> Your instructions
Write every record out again exactly as given.
Provided material Block Start
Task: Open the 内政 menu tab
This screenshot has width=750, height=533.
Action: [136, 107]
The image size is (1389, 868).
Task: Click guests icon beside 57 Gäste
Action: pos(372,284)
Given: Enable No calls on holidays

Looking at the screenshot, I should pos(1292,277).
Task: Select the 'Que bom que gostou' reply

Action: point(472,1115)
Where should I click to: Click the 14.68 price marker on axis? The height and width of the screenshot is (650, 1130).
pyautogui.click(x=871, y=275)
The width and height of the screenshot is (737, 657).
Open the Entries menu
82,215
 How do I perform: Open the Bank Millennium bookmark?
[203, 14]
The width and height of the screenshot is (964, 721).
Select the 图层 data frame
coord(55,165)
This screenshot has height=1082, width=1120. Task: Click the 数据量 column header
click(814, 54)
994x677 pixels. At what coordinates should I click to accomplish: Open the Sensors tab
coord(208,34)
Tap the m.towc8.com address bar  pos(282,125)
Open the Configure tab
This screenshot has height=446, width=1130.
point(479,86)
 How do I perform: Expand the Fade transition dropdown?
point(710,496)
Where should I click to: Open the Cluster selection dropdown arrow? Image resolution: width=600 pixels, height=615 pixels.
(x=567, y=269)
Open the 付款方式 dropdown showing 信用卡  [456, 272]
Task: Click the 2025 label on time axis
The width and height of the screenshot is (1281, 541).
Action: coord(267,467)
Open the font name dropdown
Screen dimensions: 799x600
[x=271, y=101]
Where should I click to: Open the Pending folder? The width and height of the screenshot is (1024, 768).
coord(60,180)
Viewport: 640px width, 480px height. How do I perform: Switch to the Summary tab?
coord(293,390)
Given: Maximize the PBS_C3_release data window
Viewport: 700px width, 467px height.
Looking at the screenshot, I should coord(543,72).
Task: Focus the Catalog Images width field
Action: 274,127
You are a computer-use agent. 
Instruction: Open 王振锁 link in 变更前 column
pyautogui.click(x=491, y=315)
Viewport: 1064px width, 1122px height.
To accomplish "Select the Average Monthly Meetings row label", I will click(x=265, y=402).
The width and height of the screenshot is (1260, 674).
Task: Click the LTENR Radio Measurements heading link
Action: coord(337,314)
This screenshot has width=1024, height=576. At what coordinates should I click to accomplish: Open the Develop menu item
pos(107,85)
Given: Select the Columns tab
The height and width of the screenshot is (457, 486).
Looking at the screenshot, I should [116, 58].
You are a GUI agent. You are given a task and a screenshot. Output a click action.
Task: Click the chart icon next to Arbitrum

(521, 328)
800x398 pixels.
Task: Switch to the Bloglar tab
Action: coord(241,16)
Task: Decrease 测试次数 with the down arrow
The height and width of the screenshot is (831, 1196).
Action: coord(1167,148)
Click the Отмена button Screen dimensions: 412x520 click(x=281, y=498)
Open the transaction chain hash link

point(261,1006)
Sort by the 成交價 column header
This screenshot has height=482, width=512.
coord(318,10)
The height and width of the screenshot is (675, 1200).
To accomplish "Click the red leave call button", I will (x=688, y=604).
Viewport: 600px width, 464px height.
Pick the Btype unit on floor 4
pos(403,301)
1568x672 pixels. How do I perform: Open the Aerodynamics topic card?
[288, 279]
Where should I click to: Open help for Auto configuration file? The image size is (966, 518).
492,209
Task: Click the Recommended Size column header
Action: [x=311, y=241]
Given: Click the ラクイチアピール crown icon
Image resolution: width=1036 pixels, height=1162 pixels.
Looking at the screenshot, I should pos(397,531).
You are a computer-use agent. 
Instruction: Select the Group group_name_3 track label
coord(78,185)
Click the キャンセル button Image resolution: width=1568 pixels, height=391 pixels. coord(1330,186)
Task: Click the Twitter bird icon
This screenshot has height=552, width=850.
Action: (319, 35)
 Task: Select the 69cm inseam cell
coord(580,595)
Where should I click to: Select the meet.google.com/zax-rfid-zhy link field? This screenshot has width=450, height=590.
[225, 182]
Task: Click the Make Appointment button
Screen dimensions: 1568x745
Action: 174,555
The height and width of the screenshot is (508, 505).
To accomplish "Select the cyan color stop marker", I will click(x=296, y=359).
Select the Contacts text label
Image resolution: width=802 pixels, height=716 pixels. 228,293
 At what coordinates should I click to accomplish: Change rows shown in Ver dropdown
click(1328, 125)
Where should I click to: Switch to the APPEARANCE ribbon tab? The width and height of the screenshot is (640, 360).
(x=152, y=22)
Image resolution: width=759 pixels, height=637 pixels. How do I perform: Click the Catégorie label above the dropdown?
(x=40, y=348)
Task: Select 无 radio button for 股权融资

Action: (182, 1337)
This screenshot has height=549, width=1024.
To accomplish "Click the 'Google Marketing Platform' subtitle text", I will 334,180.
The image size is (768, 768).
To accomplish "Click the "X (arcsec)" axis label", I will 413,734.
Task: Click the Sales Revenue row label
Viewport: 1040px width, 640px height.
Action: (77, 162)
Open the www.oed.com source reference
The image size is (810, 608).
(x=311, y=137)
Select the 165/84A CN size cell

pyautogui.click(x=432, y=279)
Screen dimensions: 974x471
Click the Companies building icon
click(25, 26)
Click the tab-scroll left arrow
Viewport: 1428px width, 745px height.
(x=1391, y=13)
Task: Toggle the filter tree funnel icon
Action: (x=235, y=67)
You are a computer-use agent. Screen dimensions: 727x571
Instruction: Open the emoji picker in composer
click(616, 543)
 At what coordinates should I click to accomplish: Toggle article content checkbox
Provided material Block End
> Problem solution
Task: Open the 内政 menu tab
This screenshot has width=750, height=533.
Action: [136, 107]
The image size is (1389, 868).
Task: Click guests icon beside 57 Gäste
Action: pos(372,284)
Given: Enable No calls on holidays

Looking at the screenshot, I should pos(1292,277).
Task: Select the 'Que bom que gostou' reply

Action: point(472,1115)
Where should I click to: Click the 14.68 price marker on axis? The height and width of the screenshot is (650, 1130).
pyautogui.click(x=871, y=275)
The width and height of the screenshot is (737, 657).
Open the Entries menu
82,215
 How do I perform: Open the Bank Millennium bookmark?
[203, 14]
The width and height of the screenshot is (964, 721).
Select the 图层 data frame
coord(55,165)
This screenshot has height=1082, width=1120. Task: Click the 数据量 column header
click(814, 54)
994x677 pixels. At what coordinates should I click to accomplish: Open the Sensors tab
coord(208,34)
Tap the m.towc8.com address bar  pos(282,125)
Open the Configure tab
This screenshot has height=446, width=1130.
point(479,86)
 How do I perform: Expand the Fade transition dropdown?
point(710,496)
Where should I click to: Open the Cluster selection dropdown arrow? Image resolution: width=600 pixels, height=615 pixels.
(x=567, y=269)
Open the 付款方式 dropdown showing 信用卡  [456, 272]
Task: Click the 2025 label on time axis
The width and height of the screenshot is (1281, 541).
Action: coord(267,467)
Open the font name dropdown
Screen dimensions: 799x600
[x=271, y=101]
Where should I click to: Open the Pending folder? The width and height of the screenshot is (1024, 768).
coord(60,180)
Viewport: 640px width, 480px height. How do I perform: Switch to the Summary tab?
coord(293,390)
Given: Maximize the PBS_C3_release data window
Viewport: 700px width, 467px height.
Looking at the screenshot, I should coord(543,72).
Task: Focus the Catalog Images width field
Action: 274,127
You are a computer-use agent. 
Instruction: Open 王振锁 link in 变更前 column
pyautogui.click(x=491, y=315)
Viewport: 1064px width, 1122px height.
To accomplish "Select the Average Monthly Meetings row label", I will click(x=265, y=402).
The width and height of the screenshot is (1260, 674).
Task: Click the LTENR Radio Measurements heading link
Action: coord(337,314)
This screenshot has width=1024, height=576. At what coordinates should I click to accomplish: Open the Develop menu item
pos(107,85)
Given: Select the Columns tab
The height and width of the screenshot is (457, 486).
Looking at the screenshot, I should [116, 58].
You are a GUI agent. You are given a task and a screenshot. Output a click action.
Task: Click the chart icon next to Arbitrum

(521, 328)
800x398 pixels.
Task: Switch to the Bloglar tab
Action: coord(241,16)
Task: Decrease 测试次数 with the down arrow
The height and width of the screenshot is (831, 1196).
Action: coord(1167,148)
Click the Отмена button Screen dimensions: 412x520 click(x=281, y=498)
Open the transaction chain hash link

point(261,1006)
Sort by the 成交價 column header
This screenshot has height=482, width=512.
coord(318,10)
The height and width of the screenshot is (675, 1200).
To accomplish "Click the red leave call button", I will (x=688, y=604).
Viewport: 600px width, 464px height.
Pick the Btype unit on floor 4
pos(403,301)
1568x672 pixels. How do I perform: Open the Aerodynamics topic card?
[288, 279]
Where should I click to: Open help for Auto configuration file? The image size is (966, 518).
492,209
Task: Click the Recommended Size column header
Action: [x=311, y=241]
Given: Click the ラクイチアピール crown icon
Image resolution: width=1036 pixels, height=1162 pixels.
Looking at the screenshot, I should pos(397,531).
You are a computer-use agent. 
Instruction: Select the Group group_name_3 track label
coord(78,185)
Click the キャンセル button Image resolution: width=1568 pixels, height=391 pixels. coord(1330,186)
Task: Click the Twitter bird icon
This screenshot has height=552, width=850.
Action: (319, 35)
 Task: Select the 69cm inseam cell
coord(580,595)
Where should I click to: Select the meet.google.com/zax-rfid-zhy link field? This screenshot has width=450, height=590.
[225, 182]
Task: Click the Make Appointment button
Screen dimensions: 1568x745
Action: 174,555
The height and width of the screenshot is (508, 505).
To accomplish "Select the cyan color stop marker", I will click(x=296, y=359).
Select the Contacts text label
Image resolution: width=802 pixels, height=716 pixels. 228,293
 At what coordinates should I click to accomplish: Change rows shown in Ver dropdown
click(1328, 125)
Where should I click to: Switch to the APPEARANCE ribbon tab? The width and height of the screenshot is (640, 360).
(x=152, y=22)
Image resolution: width=759 pixels, height=637 pixels. How do I perform: Click the Catégorie label above the dropdown?
(x=40, y=348)
Task: Select 无 radio button for 股权融资

Action: (182, 1337)
This screenshot has height=549, width=1024.
To accomplish "Click the 'Google Marketing Platform' subtitle text", I will 334,180.
The image size is (768, 768).
To accomplish "Click the "X (arcsec)" axis label", I will 413,734.
Task: Click the Sales Revenue row label
Viewport: 1040px width, 640px height.
Action: (77, 162)
Open the www.oed.com source reference
The image size is (810, 608).
(x=311, y=137)
Select the 165/84A CN size cell

pyautogui.click(x=432, y=279)
Screen dimensions: 974x471
Click the Companies building icon
click(25, 26)
Click the tab-scroll left arrow
Viewport: 1428px width, 745px height.
(x=1391, y=13)
Task: Toggle the filter tree funnel icon
Action: (x=235, y=67)
You are a computer-use agent. Screen dimensions: 727x571
Instruction: Open the emoji picker in composer
click(616, 543)
 At what coordinates should I click to accomplish: Toggle article content checkbox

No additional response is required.